Whitelaw is a village in Manitowoc County, Wisconsin, United States. The population was 737 at the 2020 census.

==History==
Originally called Pine Grove Siding and Pine Grove, the present name honors a local landowner named Whitelaw. A post office called Whitelaw has been in operation since 1892.

==Geography==
Whitelaw is located at (44.142784, -87.827434).

According to the United States Census Bureau, the village has a total area of 0.55 sqmi, of which 0.54 sqmi is land and 0.01 sqmi is water.

==Demographics==

Historical population
| Census | Pop. | Note | %± |
| 1960 | 420 |  | — |
| 1970 | 557 |  | 32.6% |
| 1980 | 649 |  | 16.5% |
| 1990 | 700 |  | 7.9% |
| 2000 | 730 |  | 4.3% |
| 2010 | 757 |  | 3.7% |
| 2020 | 737 |  | −2.6% |
U.S. Decennial Census

===2010 census===
As of the census of 2010, there were 757 people, 301 households, and 225 families living in the village. The population density was 1401.9 PD/sqmi. There were 314 housing units at an average density of 581.5 /sqmi. The racial makeup of the village was 95.4% White, 0.4% African American, 0.7% Native American, 1.7% from other races, and 1.8% from two or more races. Hispanic or Latino people of any race were 2.6% of the population.

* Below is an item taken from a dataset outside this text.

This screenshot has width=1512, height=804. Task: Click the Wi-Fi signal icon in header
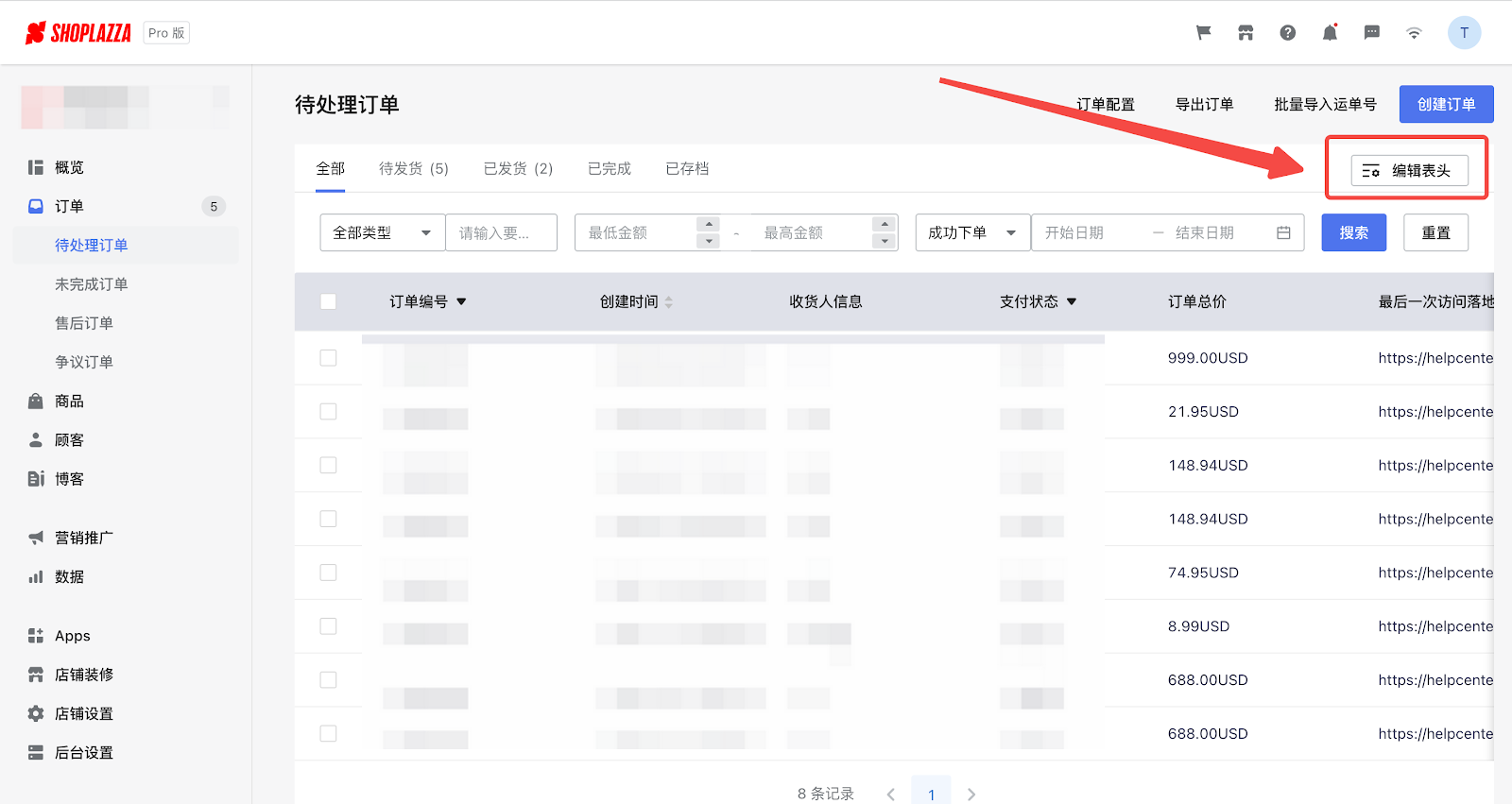tap(1414, 33)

There were 301 households, of which 31.2% had children under the age of 18 living with them, 64.1% were married couples living together, 6.0% had a female householder with no husband present, 4.7% had a male householder with no wife present, and 25.2% were non-families. 21.3% of all households were made up of individuals, and 7% had someone living alone who was 65 years of age or older. The average household size was 2.51 and the average family size was 2.93.

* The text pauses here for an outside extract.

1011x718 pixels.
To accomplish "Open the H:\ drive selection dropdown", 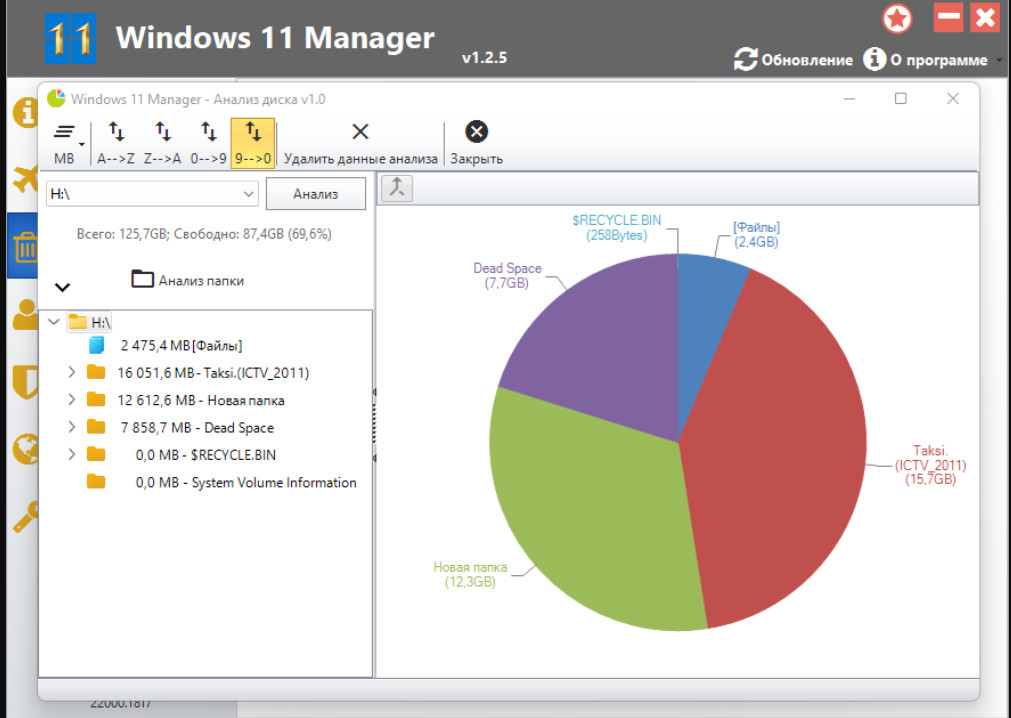I will [x=249, y=194].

The median age in the village was 41.6 years. 23.9% of residents were under the age of 18; 6.7% were between the ages of 18 and 24; 24.8% were from 25 to 44; 31.2% were from 45 to 64; and 13.5% were 65 years of age or older. The gender makeup of the village was 50.3% male and 49.7% female.

===2000 census===
As of the census of 2000, there were 730 people, 278 households, and 205 families living in the village. The population density was 1,312.0 people per square mile (503.3/km^{2}). There were 284 housing units at an average density of 510.4 per square mile (195.8/km^{2}). The racial makeup of the village was 99.32% White, 0.27% African American, 0.27% Native American and 0.14% Asian. Hispanic or Latino people of any race were 0.55% of the population.

There were 278 households, out of which 33.1% had children under the age of 18 living with them, 62.9% were married couples living together, 6.8% had a female householder with no husband present, and 25.9% were non-families. 20.5% of all households were made up of individuals, and 11.5% had someone living alone who was 65 years of age or older. The average household size was 2.62 and the average family size was 3.02.

In the village, the population was spread out, with 26.2% under the age of 18, 7.7% from 18 to 24, 30.5% from 25 to 44, 22.9% from 45 to 64, and 12.7% who were 65 years of age or older. The median age was 36 years. For every 100 females, there were 101.7 males. For every 100 females age 18 and over, there were 98.9 males.

The median income for a household in the village was $51,029, and the median income for a family was $53,036. Males had a median income of $36,971 versus $25,833 for females. The per capita income for the village was $20,249. About 3.5% of families and 5.4% of the population were below the poverty line, including 5.4% of those under age 18 and 13.9% of those age 65 or over.